Facebook Container is very nice. It's curated by the development team, so you just install it and now "Pow" your Facebook is inside a Container. Like, if you click your existing Facebook bookmark, or follow an email link to a Facebook post, anything like that, the page is inside the container, but not only are your other tabs not in the container (so they don't share cookies etcetera) even the tab with Facebook in, stops being inside the container if you leave Facebook.

So long as you aren't relying on Facebook to log you into other sites, it's pretty seamless, and any edges (including that one) are consequences of the containerisation itself, they're evidence it's protecting you. For example, I pay for Youtube, so I don't see adverts, but inside the Facebook container Youtube has no idea that's me, so any Youtube videos embedded in Facebook have ads like for other users. If I leave Facebook and play the same video outside, no adverts.

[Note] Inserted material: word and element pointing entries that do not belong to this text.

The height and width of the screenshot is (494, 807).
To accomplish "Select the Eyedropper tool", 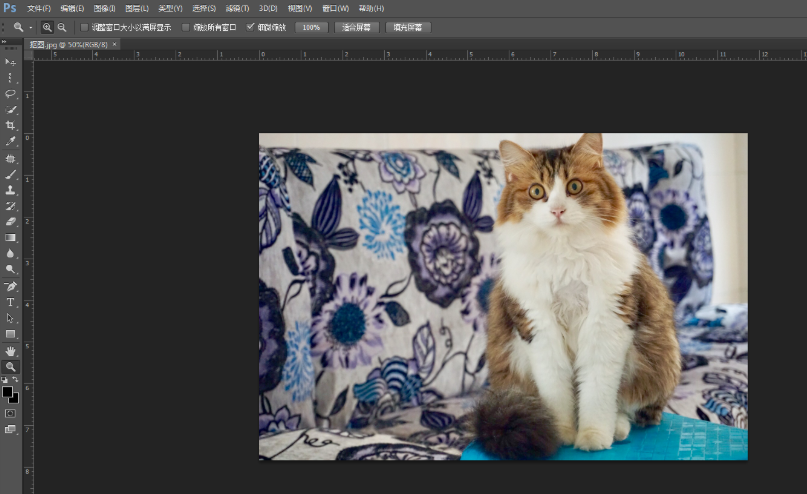I will point(11,141).
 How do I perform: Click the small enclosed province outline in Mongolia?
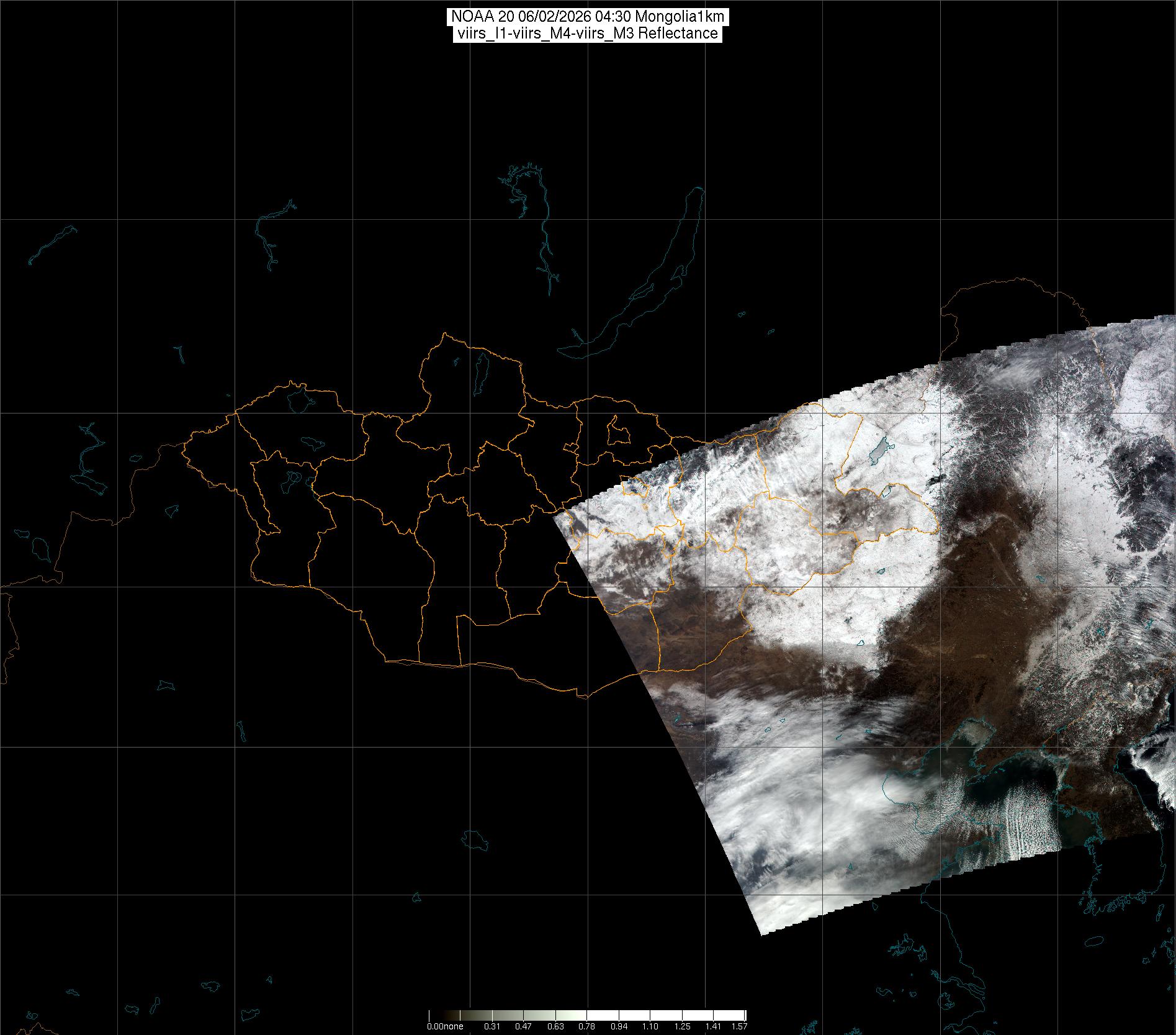(x=616, y=430)
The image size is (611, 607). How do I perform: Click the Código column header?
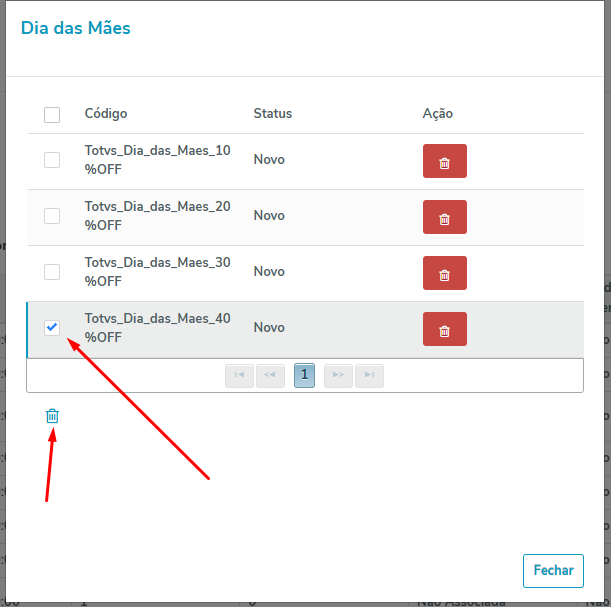coord(106,114)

Multi-account containers aren't curated (well, you do the curating) so for non-trivial sites (where they'd be most useful) you can expect to spend time tweaking things to ensure that e.g. MyBank-savings.example is inside the same container as MyBank-account.example and NewBrandFor-MyBank.example as otherwise confusing stuff can happen as the containers isolate things you actually wanted connected.

Firefox has. It screws third party logins and integration (mainly google/facebook logins) and Google’s captchas, which will be way harder than when cookies are shared.
>"It screws third party logins and integration (mainly google/facebook logins) and Google’s captchas, which will be way harder than when cookies are shared."

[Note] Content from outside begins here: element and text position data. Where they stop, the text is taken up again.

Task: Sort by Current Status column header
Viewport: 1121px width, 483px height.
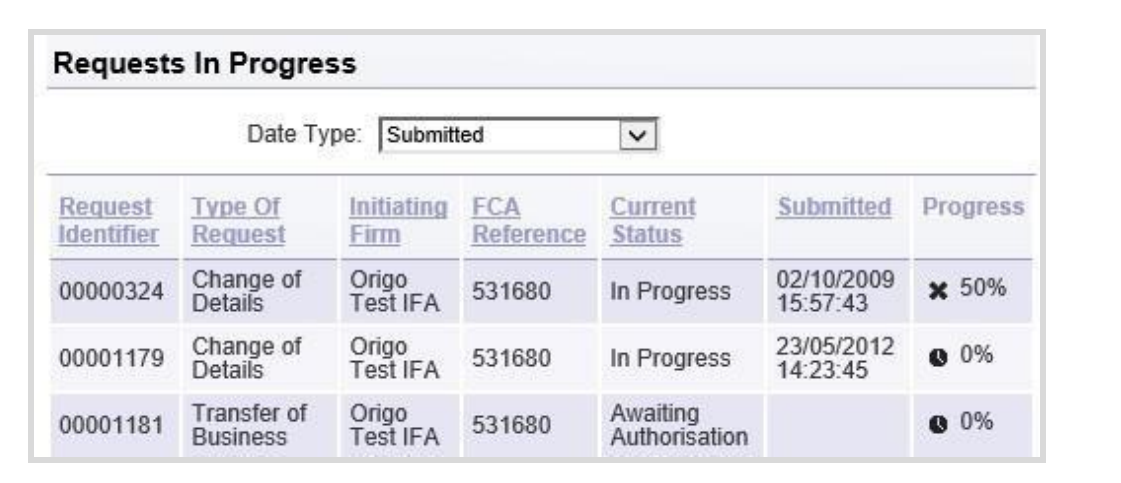Action: click(653, 220)
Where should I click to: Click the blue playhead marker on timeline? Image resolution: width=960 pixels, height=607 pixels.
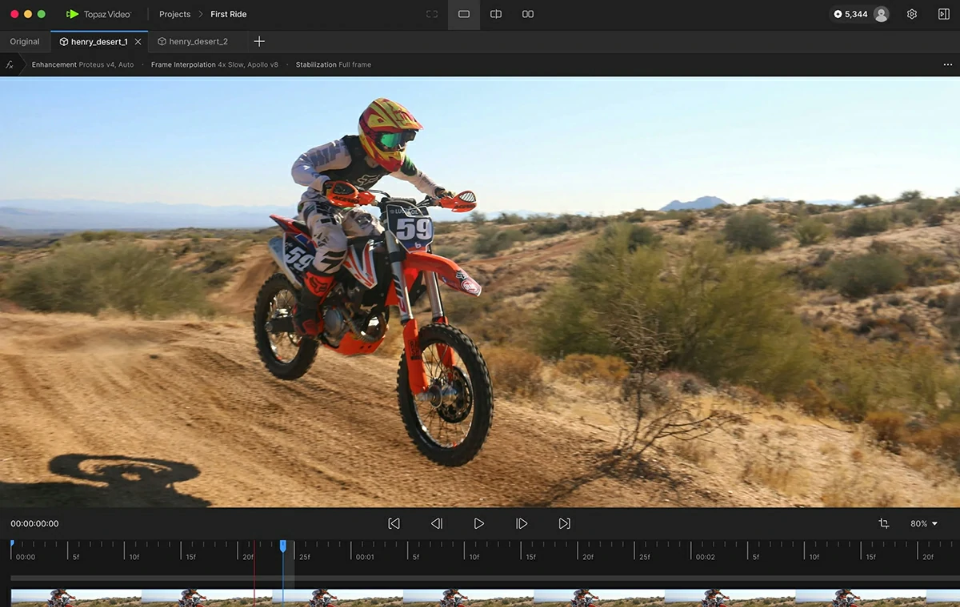point(283,546)
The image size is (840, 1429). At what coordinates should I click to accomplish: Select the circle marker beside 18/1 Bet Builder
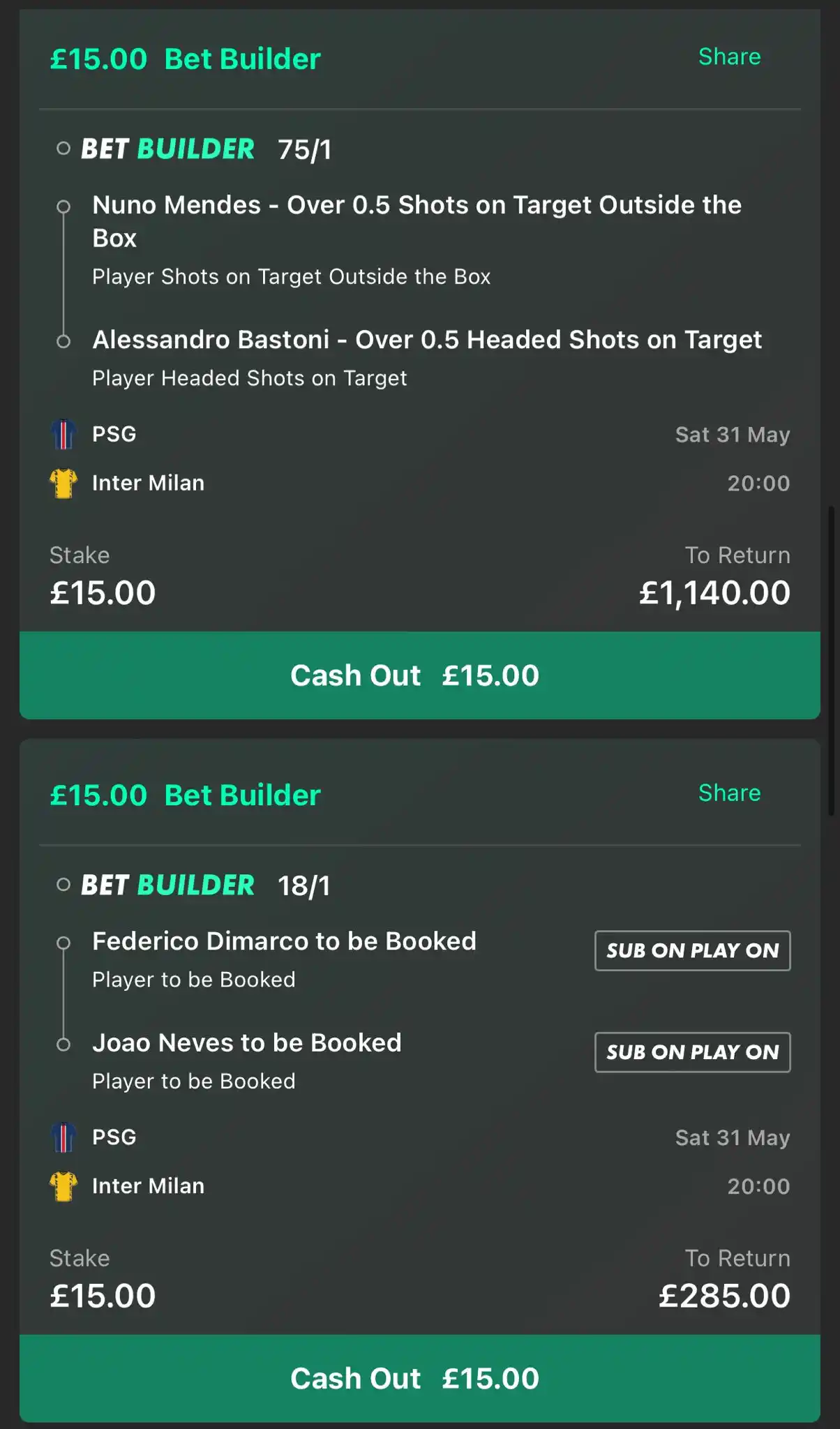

Could you elaborate on this? Whats the connection between shared cookies and Google's captcha intenstity? Thanks.

There was this post a discussed here a few weeks ago: https://www.ctrl.blog/entry/firefox-fpi

In short, Google uses part of its behavioral data to decide beforehand how much of a captcha is needed. With no data at all you get the full blown one.

Wow, from your link:

>"As I noted only recently, Google reCAPTCHA has a 99,3 % global marketshare in CAPTCHA services.

No CAPTCHA reCAPTCHA uses Google’s knowledge and insights about you from tracking you around the web to determine whether you’re a computer or a human; instead of asking you to pass a cognitive tests. Google seem to have reduced confidence in their ability to identify you as a human with reduced tracking and an unusual number of unique users (every website is assigned different tracking/user ID/user instead of sharing the same ID) from your IP address."

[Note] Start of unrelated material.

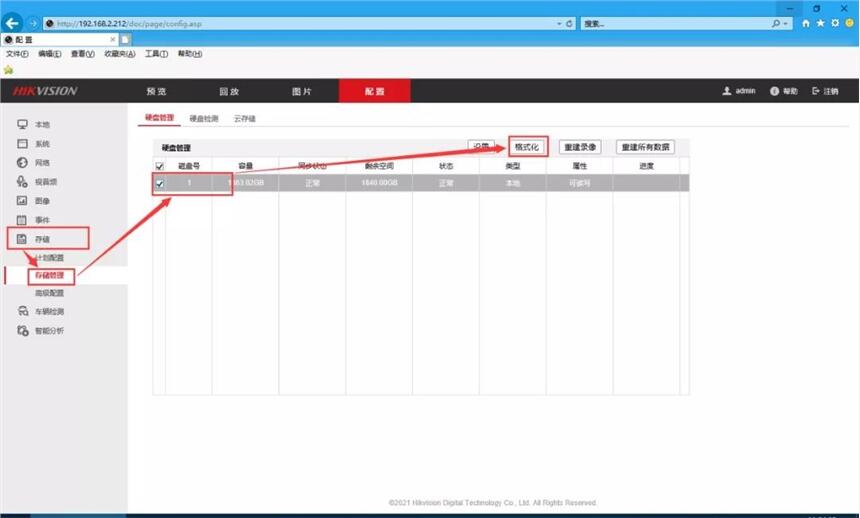
Task: Open the 视音频 (Video/Audio) settings section
Action: point(45,182)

Google has literally become a gatekeeper for substantial part of the web. I had not seen that statistic before. I'm surprised this particular point is not discussed more. More recently I have just stopped using captchas when possible. I just won't sign up for the service. I'm not sure how else to fight this. The idea that you should penalized for trying to protect your privacy is truly reprehensible.

> It screws third party logins and integration

Sounds like a feature to me.

Have you tried google profiles. It’s not every website but you can for example organize your browsing habits such as social, entertainment, and work into unique browser profiles at least you can do this in chrome
It seems highly unlikely that Google developed a technology that allows you to stop them tracking you.
This extension does the same thing for chrome.